## Work task:
Look through the listing below for the word "Choose" and copy every line where it occurs.

## Recorded information:
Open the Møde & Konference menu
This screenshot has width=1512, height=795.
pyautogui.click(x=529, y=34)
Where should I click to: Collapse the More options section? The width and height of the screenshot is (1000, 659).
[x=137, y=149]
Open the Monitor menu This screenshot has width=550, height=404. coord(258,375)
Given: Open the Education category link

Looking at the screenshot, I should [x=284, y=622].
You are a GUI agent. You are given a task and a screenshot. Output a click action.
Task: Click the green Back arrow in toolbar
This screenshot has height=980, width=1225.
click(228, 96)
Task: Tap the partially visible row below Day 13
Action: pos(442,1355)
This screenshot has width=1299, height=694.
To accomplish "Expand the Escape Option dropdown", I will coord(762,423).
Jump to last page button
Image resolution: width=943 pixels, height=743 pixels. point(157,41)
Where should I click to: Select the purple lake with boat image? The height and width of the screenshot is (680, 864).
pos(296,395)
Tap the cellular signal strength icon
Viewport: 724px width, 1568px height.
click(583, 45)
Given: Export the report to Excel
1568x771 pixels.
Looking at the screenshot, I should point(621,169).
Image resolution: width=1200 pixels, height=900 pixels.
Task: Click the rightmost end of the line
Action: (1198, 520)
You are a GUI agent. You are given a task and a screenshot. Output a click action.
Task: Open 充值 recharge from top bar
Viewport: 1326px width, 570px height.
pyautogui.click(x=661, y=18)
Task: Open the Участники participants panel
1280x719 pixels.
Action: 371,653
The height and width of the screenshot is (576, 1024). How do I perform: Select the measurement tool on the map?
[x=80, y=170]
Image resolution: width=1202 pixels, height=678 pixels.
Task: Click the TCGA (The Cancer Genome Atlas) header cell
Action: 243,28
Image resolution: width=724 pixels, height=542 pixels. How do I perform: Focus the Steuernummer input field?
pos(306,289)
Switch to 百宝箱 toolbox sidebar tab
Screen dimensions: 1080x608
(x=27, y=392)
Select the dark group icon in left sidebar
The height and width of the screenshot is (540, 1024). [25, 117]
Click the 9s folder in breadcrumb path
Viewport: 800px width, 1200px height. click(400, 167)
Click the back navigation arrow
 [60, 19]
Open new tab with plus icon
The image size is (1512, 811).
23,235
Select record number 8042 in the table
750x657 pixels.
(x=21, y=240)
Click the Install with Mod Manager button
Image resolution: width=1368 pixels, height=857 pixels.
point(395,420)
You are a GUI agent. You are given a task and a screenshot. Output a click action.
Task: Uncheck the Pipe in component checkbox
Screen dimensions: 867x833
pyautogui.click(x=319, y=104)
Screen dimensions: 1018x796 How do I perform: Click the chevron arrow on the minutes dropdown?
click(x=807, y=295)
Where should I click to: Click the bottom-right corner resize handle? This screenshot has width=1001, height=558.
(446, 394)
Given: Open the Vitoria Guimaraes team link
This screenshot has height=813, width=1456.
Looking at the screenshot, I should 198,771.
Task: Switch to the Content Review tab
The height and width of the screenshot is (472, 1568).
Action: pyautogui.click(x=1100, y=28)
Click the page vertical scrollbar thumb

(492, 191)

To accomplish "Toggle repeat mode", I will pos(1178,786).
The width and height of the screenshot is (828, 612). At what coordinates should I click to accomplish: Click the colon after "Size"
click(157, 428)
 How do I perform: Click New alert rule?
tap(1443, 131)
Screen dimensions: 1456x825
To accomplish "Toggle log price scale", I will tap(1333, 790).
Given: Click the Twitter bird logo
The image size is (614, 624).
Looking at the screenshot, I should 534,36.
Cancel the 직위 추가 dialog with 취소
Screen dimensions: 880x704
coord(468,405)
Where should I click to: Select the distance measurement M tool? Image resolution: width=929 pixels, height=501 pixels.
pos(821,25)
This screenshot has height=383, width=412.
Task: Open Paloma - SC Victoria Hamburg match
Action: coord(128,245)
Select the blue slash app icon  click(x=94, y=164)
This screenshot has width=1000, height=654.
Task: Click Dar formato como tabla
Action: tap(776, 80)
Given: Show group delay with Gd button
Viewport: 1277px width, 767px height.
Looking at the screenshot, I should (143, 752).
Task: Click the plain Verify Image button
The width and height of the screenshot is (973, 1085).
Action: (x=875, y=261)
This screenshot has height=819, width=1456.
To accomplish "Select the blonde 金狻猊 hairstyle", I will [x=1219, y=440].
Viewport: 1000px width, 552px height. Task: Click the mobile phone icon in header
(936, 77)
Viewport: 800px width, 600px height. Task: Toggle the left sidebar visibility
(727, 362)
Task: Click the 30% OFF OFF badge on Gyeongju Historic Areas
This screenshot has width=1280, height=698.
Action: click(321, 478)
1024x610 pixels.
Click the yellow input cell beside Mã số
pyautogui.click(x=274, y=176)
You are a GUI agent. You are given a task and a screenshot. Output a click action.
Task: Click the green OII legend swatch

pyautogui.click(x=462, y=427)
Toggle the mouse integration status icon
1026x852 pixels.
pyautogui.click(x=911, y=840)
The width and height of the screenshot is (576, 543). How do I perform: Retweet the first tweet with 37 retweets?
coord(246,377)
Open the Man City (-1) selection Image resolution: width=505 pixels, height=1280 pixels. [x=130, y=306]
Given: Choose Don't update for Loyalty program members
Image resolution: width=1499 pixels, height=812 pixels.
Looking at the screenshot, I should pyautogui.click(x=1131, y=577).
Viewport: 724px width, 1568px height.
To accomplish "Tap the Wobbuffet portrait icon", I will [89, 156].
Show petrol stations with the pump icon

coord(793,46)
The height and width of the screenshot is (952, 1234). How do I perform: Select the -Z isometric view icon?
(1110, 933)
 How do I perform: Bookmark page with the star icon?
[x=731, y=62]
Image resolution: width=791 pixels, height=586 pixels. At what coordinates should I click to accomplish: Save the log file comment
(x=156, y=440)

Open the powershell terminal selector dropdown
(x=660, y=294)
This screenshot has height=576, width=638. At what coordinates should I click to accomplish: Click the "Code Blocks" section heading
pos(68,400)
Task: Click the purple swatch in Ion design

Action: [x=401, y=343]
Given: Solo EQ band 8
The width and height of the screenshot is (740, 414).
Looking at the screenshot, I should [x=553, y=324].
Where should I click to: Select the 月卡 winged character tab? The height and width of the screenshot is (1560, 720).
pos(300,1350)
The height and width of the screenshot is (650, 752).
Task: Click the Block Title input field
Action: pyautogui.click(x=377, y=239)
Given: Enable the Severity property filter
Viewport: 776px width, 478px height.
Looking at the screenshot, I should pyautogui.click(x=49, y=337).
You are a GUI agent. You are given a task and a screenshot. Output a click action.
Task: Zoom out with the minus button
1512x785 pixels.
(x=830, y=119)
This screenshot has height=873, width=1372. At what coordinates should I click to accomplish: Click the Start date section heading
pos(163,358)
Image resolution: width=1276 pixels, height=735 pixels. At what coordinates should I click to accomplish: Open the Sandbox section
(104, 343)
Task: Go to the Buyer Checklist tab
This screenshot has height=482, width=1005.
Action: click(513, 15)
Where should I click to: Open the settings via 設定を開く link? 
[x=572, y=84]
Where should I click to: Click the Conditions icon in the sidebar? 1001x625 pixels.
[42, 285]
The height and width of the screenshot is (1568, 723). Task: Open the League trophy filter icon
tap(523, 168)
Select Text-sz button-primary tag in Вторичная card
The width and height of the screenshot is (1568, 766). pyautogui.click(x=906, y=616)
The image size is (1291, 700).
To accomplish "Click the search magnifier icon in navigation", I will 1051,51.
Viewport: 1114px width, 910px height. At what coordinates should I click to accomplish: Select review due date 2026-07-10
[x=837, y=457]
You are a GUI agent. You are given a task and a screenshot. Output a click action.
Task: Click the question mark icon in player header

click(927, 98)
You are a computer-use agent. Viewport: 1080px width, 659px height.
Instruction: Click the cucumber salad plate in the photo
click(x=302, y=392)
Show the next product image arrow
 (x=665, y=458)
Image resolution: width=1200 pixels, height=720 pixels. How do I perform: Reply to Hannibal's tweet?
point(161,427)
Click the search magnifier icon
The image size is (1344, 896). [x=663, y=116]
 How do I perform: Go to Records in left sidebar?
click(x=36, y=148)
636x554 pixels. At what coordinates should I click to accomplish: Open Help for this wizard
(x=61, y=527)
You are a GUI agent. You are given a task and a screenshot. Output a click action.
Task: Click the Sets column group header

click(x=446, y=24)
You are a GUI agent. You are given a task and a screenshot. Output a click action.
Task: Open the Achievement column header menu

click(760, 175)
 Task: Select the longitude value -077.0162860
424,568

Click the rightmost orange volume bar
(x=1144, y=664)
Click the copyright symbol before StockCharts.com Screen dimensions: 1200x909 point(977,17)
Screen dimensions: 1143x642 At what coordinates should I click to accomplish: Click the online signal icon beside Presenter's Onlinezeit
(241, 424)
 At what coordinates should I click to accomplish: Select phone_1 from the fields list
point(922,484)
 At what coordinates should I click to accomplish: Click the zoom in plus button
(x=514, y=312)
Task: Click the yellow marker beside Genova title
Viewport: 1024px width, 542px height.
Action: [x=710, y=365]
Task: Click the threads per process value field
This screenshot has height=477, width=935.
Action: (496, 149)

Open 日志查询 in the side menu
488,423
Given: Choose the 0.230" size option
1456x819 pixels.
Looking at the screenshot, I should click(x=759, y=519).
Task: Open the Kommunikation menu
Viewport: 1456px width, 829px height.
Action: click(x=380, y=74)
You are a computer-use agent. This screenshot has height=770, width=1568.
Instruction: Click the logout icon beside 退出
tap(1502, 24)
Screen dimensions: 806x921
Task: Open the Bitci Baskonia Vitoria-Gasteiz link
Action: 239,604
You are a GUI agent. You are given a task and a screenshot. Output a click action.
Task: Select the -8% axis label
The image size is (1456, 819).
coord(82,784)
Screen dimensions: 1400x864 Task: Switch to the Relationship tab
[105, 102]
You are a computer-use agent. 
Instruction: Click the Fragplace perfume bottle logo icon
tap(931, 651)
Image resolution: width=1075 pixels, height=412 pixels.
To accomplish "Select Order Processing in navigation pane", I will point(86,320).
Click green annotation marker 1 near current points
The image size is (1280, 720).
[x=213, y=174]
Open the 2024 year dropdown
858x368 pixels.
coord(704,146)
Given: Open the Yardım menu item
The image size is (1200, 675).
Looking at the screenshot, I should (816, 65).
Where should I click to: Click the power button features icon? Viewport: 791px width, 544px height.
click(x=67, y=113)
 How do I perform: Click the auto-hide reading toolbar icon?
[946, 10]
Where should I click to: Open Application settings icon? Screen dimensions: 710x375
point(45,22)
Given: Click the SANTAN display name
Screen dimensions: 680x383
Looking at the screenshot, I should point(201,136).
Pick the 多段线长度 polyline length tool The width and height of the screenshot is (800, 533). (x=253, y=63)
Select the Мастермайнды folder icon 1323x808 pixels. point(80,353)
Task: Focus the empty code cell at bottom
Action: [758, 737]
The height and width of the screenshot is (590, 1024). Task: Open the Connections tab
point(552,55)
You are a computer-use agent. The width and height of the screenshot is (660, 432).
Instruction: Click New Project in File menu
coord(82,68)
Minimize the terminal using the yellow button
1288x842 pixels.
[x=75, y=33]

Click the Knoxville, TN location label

## Reply to the exercise:
Given: Choose Don't update for Loyalty program members
Given: Choose the 0.230" size option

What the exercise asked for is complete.